Records for finding items
* BEGIN *

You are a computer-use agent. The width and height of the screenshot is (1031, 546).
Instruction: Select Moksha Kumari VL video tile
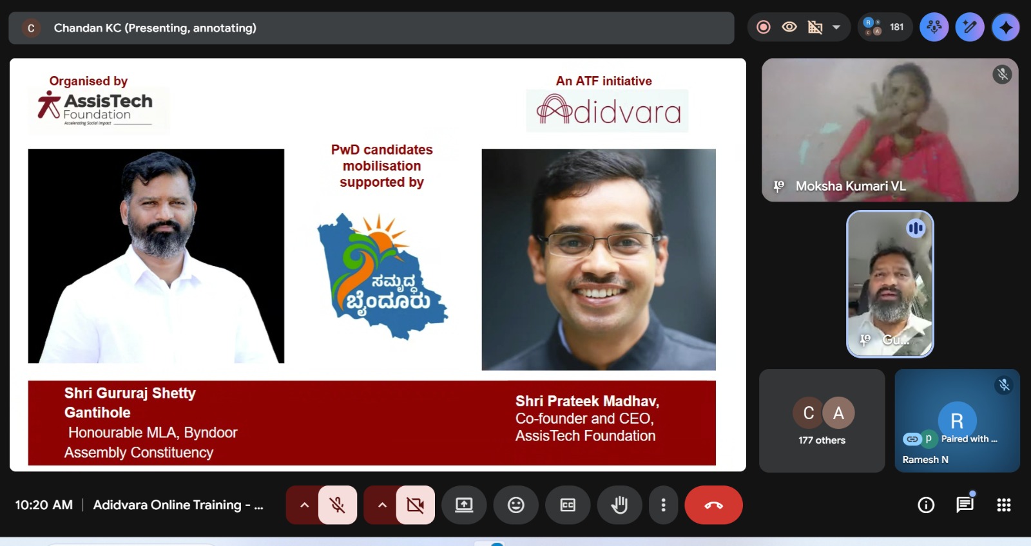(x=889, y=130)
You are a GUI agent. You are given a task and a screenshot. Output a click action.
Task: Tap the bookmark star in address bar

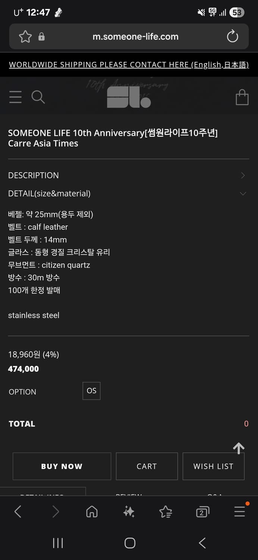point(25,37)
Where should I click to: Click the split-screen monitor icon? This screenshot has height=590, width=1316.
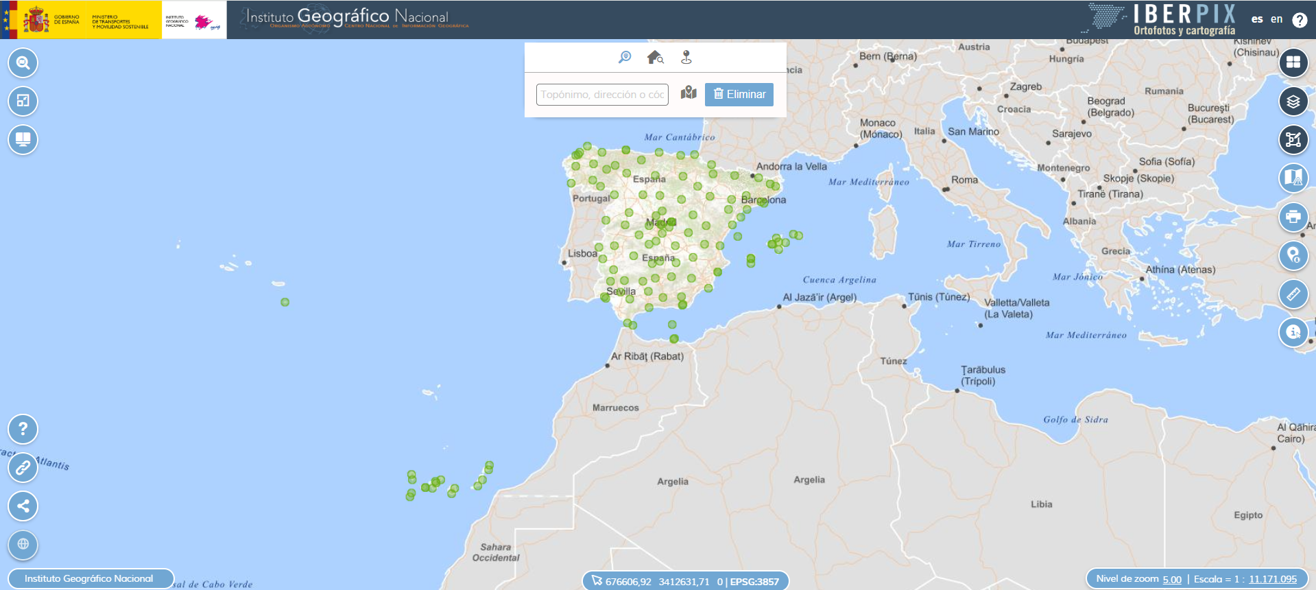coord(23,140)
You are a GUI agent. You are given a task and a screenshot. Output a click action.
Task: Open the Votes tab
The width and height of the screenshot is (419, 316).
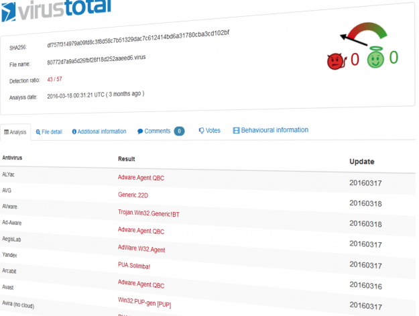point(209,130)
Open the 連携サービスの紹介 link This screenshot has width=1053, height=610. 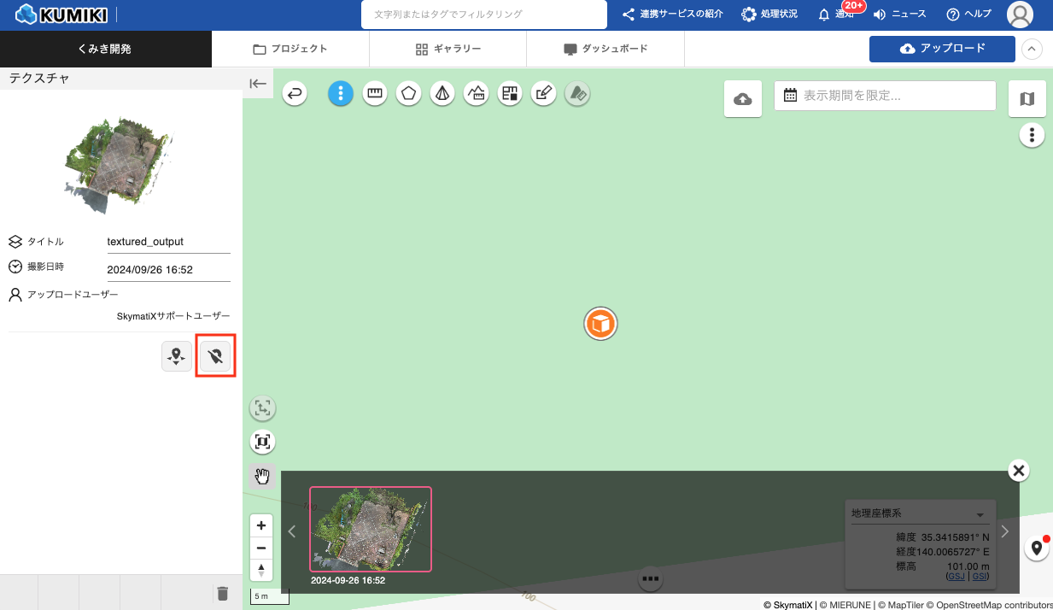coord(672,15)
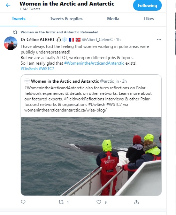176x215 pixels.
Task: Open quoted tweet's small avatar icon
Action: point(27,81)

* END *

Reproduce the records word for word from their beginning through the line that contains "point(25,37)", and leave the pictures out of your copy.

▶ _ANSWER TO THE EXERCISE_:
You are a computer-use agent. The width and height of the screenshot is (1031, 546).
Instruction: Select Moksha Kumari VL video tile
(x=889, y=130)
You are a GUI agent. You are given a task and a screenshot. Output a click action.
Task: Tap the bookmark star in address bar

point(25,37)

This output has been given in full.